Zentao API Skills(禅道 API 技能)
WarnAudited by ClawScan on May 10, 2026.
Overview
This is a mostly coherent ZenTao API helper, but its authentication helper uses unsafe shell eval and persists long-lived credentials in a way users should review first.
Before installing, review or fix scripts/get-token.sh so it does not require unsafe eval, and decide whether local token caching is acceptable. Use a least-privilege ZenTao account, verify the active server/account before any write, and clear or revoke ~/.zentao-token.json when switching accounts or uninstalling.
Findings (6)
Artifact-based informational review of SKILL.md, metadata, install specs, static scan signals, and capability signals. ClawScan does not execute the skill or run runtime probes.

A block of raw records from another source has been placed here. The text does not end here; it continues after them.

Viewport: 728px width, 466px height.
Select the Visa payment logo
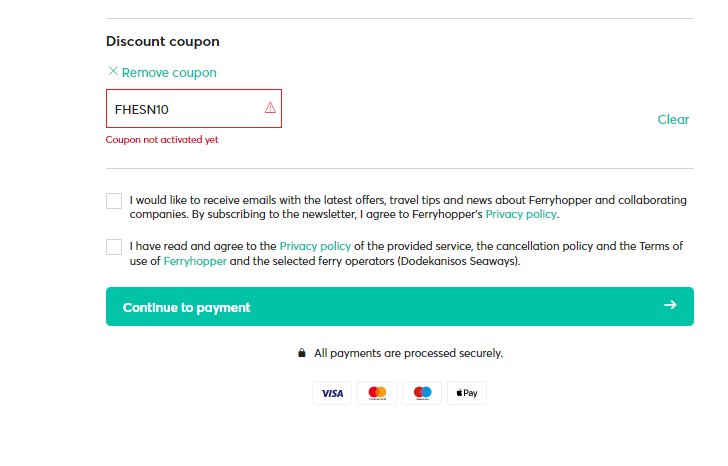(x=332, y=393)
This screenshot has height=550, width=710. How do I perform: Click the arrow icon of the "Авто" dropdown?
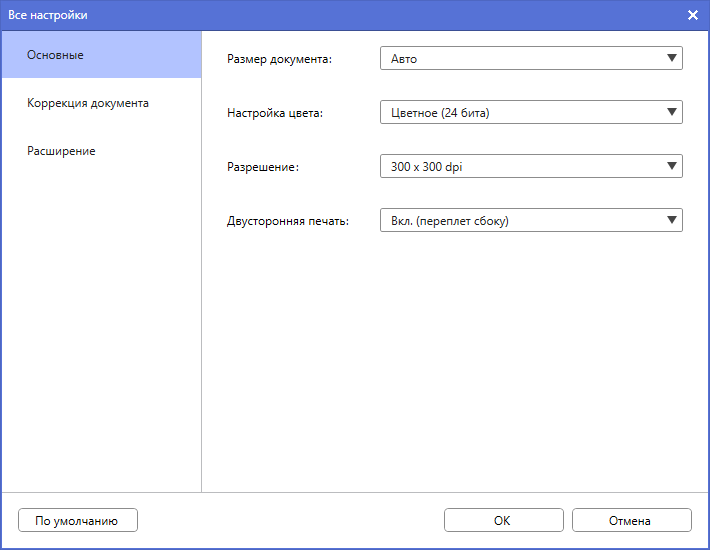pyautogui.click(x=672, y=59)
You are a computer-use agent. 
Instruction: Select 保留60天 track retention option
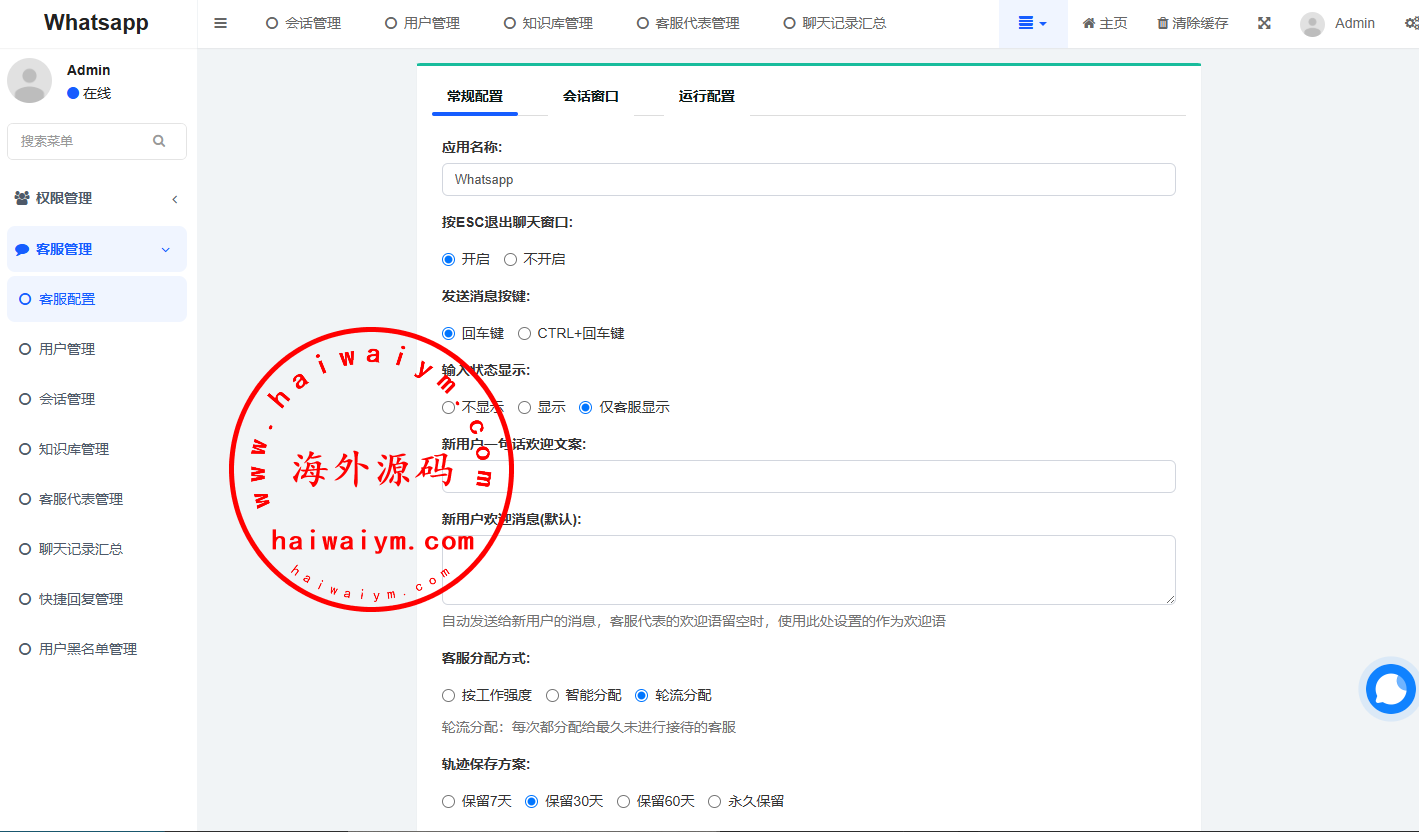coord(624,801)
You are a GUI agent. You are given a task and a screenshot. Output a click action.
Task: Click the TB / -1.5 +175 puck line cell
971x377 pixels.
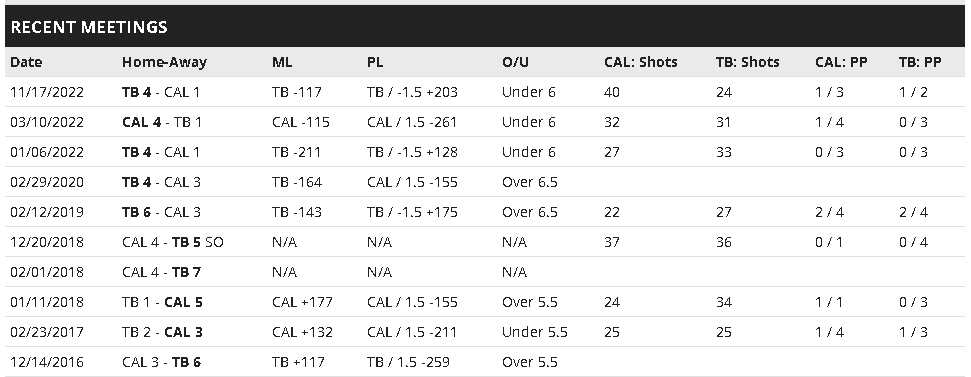(x=412, y=212)
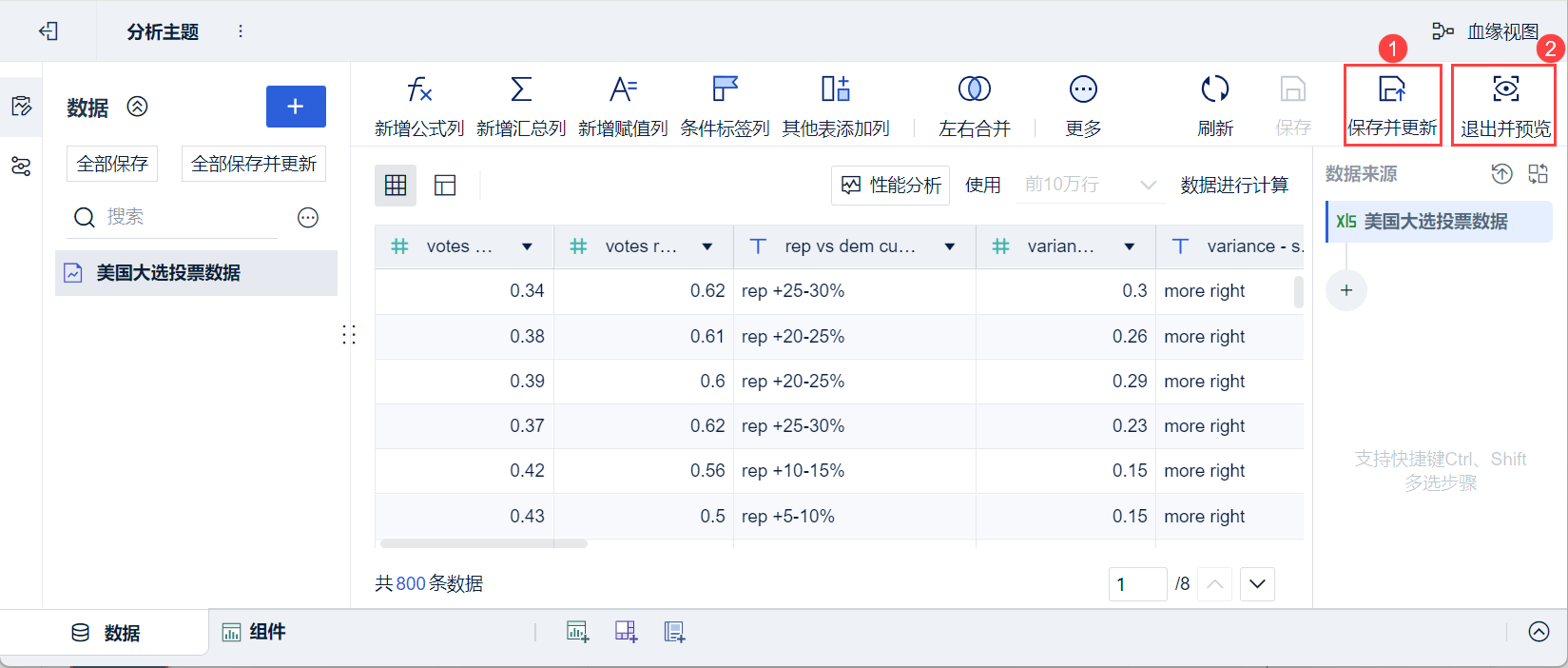Click the 刷新 refresh icon

click(1214, 89)
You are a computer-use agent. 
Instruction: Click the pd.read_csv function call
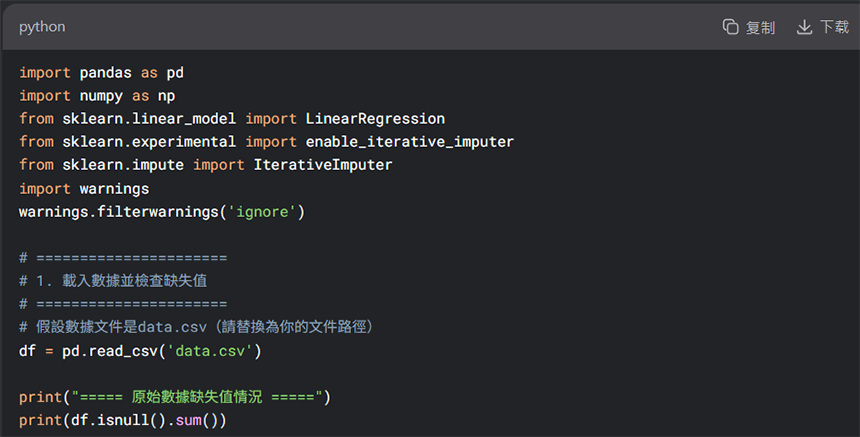tap(110, 350)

A malicious or poisoned ZenTao URL, account, token, or cache file could run shell commands in the user's agent environment.
The helper is intended to be eval'ed, but it emits unescaped shell assignments from cache, environment, or API-derived values. If any value contains shell metacharacters or command substitution syntax, eval can execute unintended commands.

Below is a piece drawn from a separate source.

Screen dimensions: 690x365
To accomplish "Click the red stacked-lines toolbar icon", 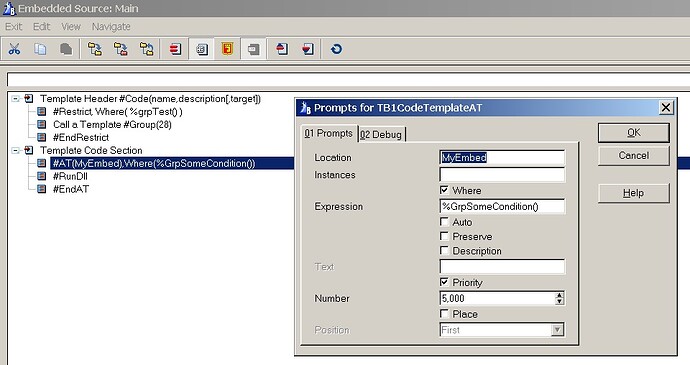I will click(x=175, y=49).
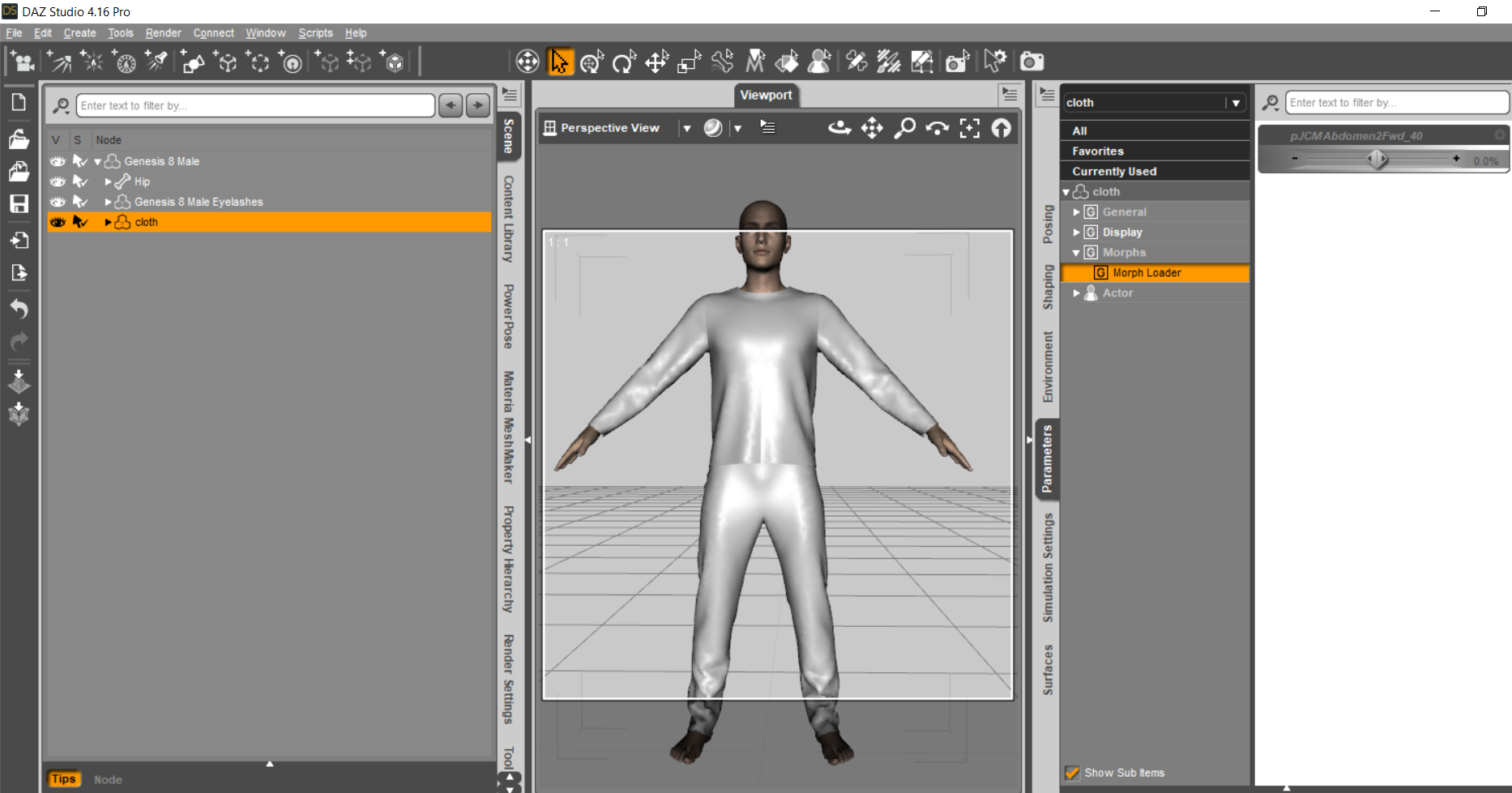Hide the cloth node with eye icon
This screenshot has height=793, width=1512.
click(x=58, y=222)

# 用法:eval "$(bash get-token.sh)" ... echo "ZENTAO_URL=${url}" ... echo "ZENTAO_TOKEN=${token}" ... echo "ZENTAO_ACCOUNT=${account}"Avoid eval for this flow, or emit safely shell-escaped values with strict validation. Prefer JSON output parsed by the caller, or use a trusted credential-loading mechanism.
A stale, exposed, or modified cache could cause the agent to use the wrong ZenTao account/server or leak a reusable token to local readers.
The script persists a long-lived token in a predictable local file and later trusts that file to set connection state. The artifact does not show restrictive file mode, expiry, or cache validation.
CACHE_FILE="${HOME}/.zentao-token.json" ... # 缓存文件 ~/.zentao-token.json 保存 token、url、account ... # 注:禅道 token 永久有效 ... fs.writeFileSync(cachePath, JSON.stringify({ token, url, account }, null, 2));Store tokens in a secure credential store or write the cache with restrictive permissions, validate cached fields, provide expiry/revocation guidance, and make cache reuse explicit.
A user may set a new token expecting it to override the cache, but the agent could silently continue using a cached token for another account or server.
The helper script gives the cache higher priority than environment variables, while SKILL.md describes ZENTAO_TOKEN as the highest-priority direct token. This inconsistency can mislead users about which credential will be used.
# 获取禅道 API 调用所需的 URL、token 和用户名,按优先级:缓存文件 > 环境变量 > 账号密码登录。
Align the implementation with the documented precedence, display the active server/account before writes, and provide a clear no-cache or cache-clear workflow.
The agent can read or change ZenTao data to the extent allowed by the supplied account or token.
The skill needs delegated ZenTao credentials and uses the token for all business API calls. This is expected for the stated integration, but it grants the agent the privileges of that ZenTao account.
`ZENTAO_TOKEN` | 直接指定 token ... `ZENTAO_ACCOUNT` | 登录账号 ... `ZENTAO_PASSWORD` | 登录密码 ... 后续所有请求 Header 携带:`token: $ZENTAO_TOKEN`
Use a least-privilege ZenTao account/token, avoid admin credentials where possible, and revoke or delete cached credentials when no longer needed.
If the user confirms the wrong request or IDs are ambiguous, the agent could alter or delete important business records.
The skill exposes broad create, update, delete, and status-change operations, including user and file operations. It does instruct confirmation for writes, so this is purpose-aligned but high-impact.
覆盖...用户、文件等 20 个模块的增删改查及状态流转操作 ... 构造请求(方法、URL、Header、Body)并向用户确认写操作内容
Require explicit confirmation of object IDs, target server, account, and payload before any POST/PUT/DELETE operation; prefer read-before-write previews.
Users may not realize before installation that the skill depends on local command execution and ZenTao credentials.
The registry metadata under-declares runtime needs that SKILL.md and scripts/get-token.sh document, including curl, node, and ZenTao credential variables.
Required binaries (all must exist): none ... Required env vars: none ... Primary credential: none
Declare curl/node and the ZenTao credential configuration in metadata so users can make an informed install decision.